Given request: Reproduce the following rows verbatim, with no changes.

»»

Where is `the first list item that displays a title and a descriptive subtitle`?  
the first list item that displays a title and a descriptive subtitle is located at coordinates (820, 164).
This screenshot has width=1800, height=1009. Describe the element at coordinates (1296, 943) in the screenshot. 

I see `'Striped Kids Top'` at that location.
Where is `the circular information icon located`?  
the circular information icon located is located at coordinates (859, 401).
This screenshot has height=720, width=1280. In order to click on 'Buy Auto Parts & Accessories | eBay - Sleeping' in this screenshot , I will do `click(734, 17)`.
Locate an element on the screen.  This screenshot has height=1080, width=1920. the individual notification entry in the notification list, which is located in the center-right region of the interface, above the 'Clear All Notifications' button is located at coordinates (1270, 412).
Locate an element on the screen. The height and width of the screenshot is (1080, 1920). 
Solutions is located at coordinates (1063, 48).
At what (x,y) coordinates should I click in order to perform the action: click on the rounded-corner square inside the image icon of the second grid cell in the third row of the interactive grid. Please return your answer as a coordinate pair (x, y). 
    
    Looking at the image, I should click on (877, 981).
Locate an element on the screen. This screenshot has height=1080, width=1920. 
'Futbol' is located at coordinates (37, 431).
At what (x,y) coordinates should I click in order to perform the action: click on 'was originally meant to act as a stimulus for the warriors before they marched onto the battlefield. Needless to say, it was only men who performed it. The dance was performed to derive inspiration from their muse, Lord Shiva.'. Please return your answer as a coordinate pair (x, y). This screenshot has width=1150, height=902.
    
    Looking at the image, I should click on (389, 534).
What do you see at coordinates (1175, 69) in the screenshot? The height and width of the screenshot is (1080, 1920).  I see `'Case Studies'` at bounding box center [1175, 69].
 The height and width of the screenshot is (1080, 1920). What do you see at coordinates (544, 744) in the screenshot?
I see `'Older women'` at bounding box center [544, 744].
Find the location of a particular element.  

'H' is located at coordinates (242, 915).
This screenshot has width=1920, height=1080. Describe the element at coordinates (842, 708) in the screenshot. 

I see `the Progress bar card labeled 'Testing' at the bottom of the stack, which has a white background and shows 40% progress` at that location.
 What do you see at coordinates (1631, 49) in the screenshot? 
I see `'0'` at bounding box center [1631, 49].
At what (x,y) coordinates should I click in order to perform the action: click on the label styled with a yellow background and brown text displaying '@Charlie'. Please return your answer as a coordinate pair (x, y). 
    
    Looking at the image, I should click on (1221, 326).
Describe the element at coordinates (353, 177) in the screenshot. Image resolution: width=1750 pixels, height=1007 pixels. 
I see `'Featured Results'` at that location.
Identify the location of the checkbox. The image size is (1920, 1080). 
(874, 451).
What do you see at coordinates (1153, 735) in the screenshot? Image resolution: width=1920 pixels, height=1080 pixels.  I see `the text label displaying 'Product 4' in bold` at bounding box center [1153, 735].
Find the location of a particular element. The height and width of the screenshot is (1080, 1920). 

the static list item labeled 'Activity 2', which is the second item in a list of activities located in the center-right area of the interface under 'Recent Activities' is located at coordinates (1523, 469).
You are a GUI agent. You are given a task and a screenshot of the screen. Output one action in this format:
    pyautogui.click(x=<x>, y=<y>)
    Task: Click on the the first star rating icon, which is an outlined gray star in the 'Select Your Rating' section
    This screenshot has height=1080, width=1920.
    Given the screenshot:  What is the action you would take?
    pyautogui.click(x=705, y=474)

««

Answer to the task:
Where is `the first list item that displays a title and a descriptive subtitle`?  
the first list item that displays a title and a descriptive subtitle is located at coordinates (820, 164).
This screenshot has width=1800, height=1009. Describe the element at coordinates (1296, 943) in the screenshot. 

I see `'Striped Kids Top'` at that location.
Where is `the circular information icon located`?  
the circular information icon located is located at coordinates (859, 401).
This screenshot has height=720, width=1280. In order to click on 'Buy Auto Parts & Accessories | eBay - Sleeping' in this screenshot , I will do `click(734, 17)`.
Locate an element on the screen.  This screenshot has height=1080, width=1920. the individual notification entry in the notification list, which is located in the center-right region of the interface, above the 'Clear All Notifications' button is located at coordinates (1270, 412).
Locate an element on the screen. The height and width of the screenshot is (1080, 1920). 
Solutions is located at coordinates (1063, 48).
At what (x,y) coordinates should I click in order to perform the action: click on the rounded-corner square inside the image icon of the second grid cell in the third row of the interactive grid. Please return your answer as a coordinate pair (x, y). 
    
    Looking at the image, I should click on (877, 981).
Locate an element on the screen. This screenshot has height=1080, width=1920. 
'Futbol' is located at coordinates (37, 431).
At what (x,y) coordinates should I click in order to perform the action: click on 'was originally meant to act as a stimulus for the warriors before they marched onto the battlefield. Needless to say, it was only men who performed it. The dance was performed to derive inspiration from their muse, Lord Shiva.'. Please return your answer as a coordinate pair (x, y). This screenshot has width=1150, height=902.
    
    Looking at the image, I should click on (389, 534).
What do you see at coordinates (1175, 69) in the screenshot? The height and width of the screenshot is (1080, 1920).  I see `'Case Studies'` at bounding box center [1175, 69].
 The height and width of the screenshot is (1080, 1920). What do you see at coordinates (544, 744) in the screenshot?
I see `'Older women'` at bounding box center [544, 744].
Find the location of a particular element.  

'H' is located at coordinates (242, 915).
This screenshot has width=1920, height=1080. Describe the element at coordinates (842, 708) in the screenshot. 

I see `the Progress bar card labeled 'Testing' at the bottom of the stack, which has a white background and shows 40% progress` at that location.
 What do you see at coordinates (1631, 49) in the screenshot? 
I see `'0'` at bounding box center [1631, 49].
At what (x,y) coordinates should I click in order to perform the action: click on the label styled with a yellow background and brown text displaying '@Charlie'. Please return your answer as a coordinate pair (x, y). 
    
    Looking at the image, I should click on (1221, 326).
Describe the element at coordinates (353, 177) in the screenshot. Image resolution: width=1750 pixels, height=1007 pixels. 
I see `'Featured Results'` at that location.
Identify the location of the checkbox. The image size is (1920, 1080). 
(874, 451).
What do you see at coordinates (1153, 735) in the screenshot? Image resolution: width=1920 pixels, height=1080 pixels.  I see `the text label displaying 'Product 4' in bold` at bounding box center [1153, 735].
Find the location of a particular element. The height and width of the screenshot is (1080, 1920). 

the static list item labeled 'Activity 2', which is the second item in a list of activities located in the center-right area of the interface under 'Recent Activities' is located at coordinates (1523, 469).
You are a GUI agent. You are given a task and a screenshot of the screen. Output one action in this format:
    pyautogui.click(x=<x>, y=<y>)
    Task: Click on the the first star rating icon, which is an outlined gray star in the 'Select Your Rating' section
    This screenshot has height=1080, width=1920.
    Given the screenshot:  What is the action you would take?
    pyautogui.click(x=705, y=474)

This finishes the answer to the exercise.